═════ Texto del ejercicio ═════

Los temas de algunas conversaciones
Algunos poetas nos critican cuando en las reuniones hablamos de artes y de comercio, de paz y de guerra, de gobierno y de política, pero quieren que nos ocupemos de los satélites de Júpiter y del anillo de Saturno. En verdad que así Júpiter como Saturno pueden ser objeto de nuestras conversaciones, y aun es de desear que lo sean, tanto por que alimentan el alma con ideas sublimes, cuanto porque sirven de guía al marinero que va errando en la superficie de los mares; pero hay cosas que nos tocan tan de cerca, que es muy difícil no hablar de ellas; como es difícil no decir ¡ay! cuando nos quemamos un dedo. Además, si, se considera que el objeto principal de los que se reúnen para un rato de conversación es entretenerse y reír, se comprenderá que es casi imposible desterrar los asuntos ridículos de cualquiera parte que vengan.

═════

(Consigna 1): Según el texto sobre los temas de conversación, ¿de qué quieren algunos poetas que nos ocupemos en las reuniones?
(Consigna 2): Escribe la continuación del texto sobre los temas de conversación a partir de su última oración.

═════ Entradas mostradas ═════

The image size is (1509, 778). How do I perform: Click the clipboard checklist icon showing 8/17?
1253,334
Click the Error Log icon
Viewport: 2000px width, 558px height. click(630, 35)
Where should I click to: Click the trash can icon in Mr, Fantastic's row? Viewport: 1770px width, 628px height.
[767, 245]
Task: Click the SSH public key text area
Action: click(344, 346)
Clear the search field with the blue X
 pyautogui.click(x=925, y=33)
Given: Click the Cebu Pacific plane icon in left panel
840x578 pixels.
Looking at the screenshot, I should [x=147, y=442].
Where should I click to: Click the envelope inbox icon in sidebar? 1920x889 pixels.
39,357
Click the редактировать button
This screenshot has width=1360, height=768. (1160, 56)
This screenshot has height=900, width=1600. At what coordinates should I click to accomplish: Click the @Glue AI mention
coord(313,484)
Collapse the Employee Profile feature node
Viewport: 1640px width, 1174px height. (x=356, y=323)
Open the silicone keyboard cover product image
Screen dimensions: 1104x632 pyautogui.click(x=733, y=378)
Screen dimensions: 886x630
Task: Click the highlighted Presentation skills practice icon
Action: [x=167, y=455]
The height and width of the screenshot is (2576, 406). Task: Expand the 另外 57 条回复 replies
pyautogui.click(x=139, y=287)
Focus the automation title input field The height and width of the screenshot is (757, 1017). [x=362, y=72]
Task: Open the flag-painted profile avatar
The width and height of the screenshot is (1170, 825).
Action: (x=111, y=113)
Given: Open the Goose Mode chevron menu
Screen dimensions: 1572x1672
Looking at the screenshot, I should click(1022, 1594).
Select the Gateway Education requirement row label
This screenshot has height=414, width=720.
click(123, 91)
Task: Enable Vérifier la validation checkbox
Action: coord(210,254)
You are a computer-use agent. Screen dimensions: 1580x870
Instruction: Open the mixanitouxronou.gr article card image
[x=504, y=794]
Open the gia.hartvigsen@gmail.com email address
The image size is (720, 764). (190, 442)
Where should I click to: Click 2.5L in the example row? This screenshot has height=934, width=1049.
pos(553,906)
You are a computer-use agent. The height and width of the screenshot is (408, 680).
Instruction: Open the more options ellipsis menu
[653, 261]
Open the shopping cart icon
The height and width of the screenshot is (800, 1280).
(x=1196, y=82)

═════

(Espacio de respuesta 1): De los satélites de Júpiter y del anillo de Saturno.

(Espacio de respuesta 2):
Se puede hablar sin conocimientos de la paz y de la guerra, como se habla de los rábanos y de las calabazas; así, pues, el límite que debe fijarse a las conversaciones respetando siempre la moral, no se debe ir a buscar en la calidad de los asuntos sino en la ignorancia del que habla y en el fastidio de quien oye. Excluídos de las conversaciones los más interesantes discursos, se les ha echado frecuentemente en rostro que no versan sino sobre cosas frívolas, con cuya censura se da a entender que han olvidado ser el principal objeto de las conversaciones el deseo de divertirse. Si el campo en que se presenta el placer es ya tan limitado, ¿cómo se trata de limitarlo más todavía? Los hombres más famosos del mundo han gustado de ocupar algún rato con fruslerías y en juegos de niños, como una distracción de cosas importantes, o como un medio de divertirse después de haberse ocupado de cosas graves.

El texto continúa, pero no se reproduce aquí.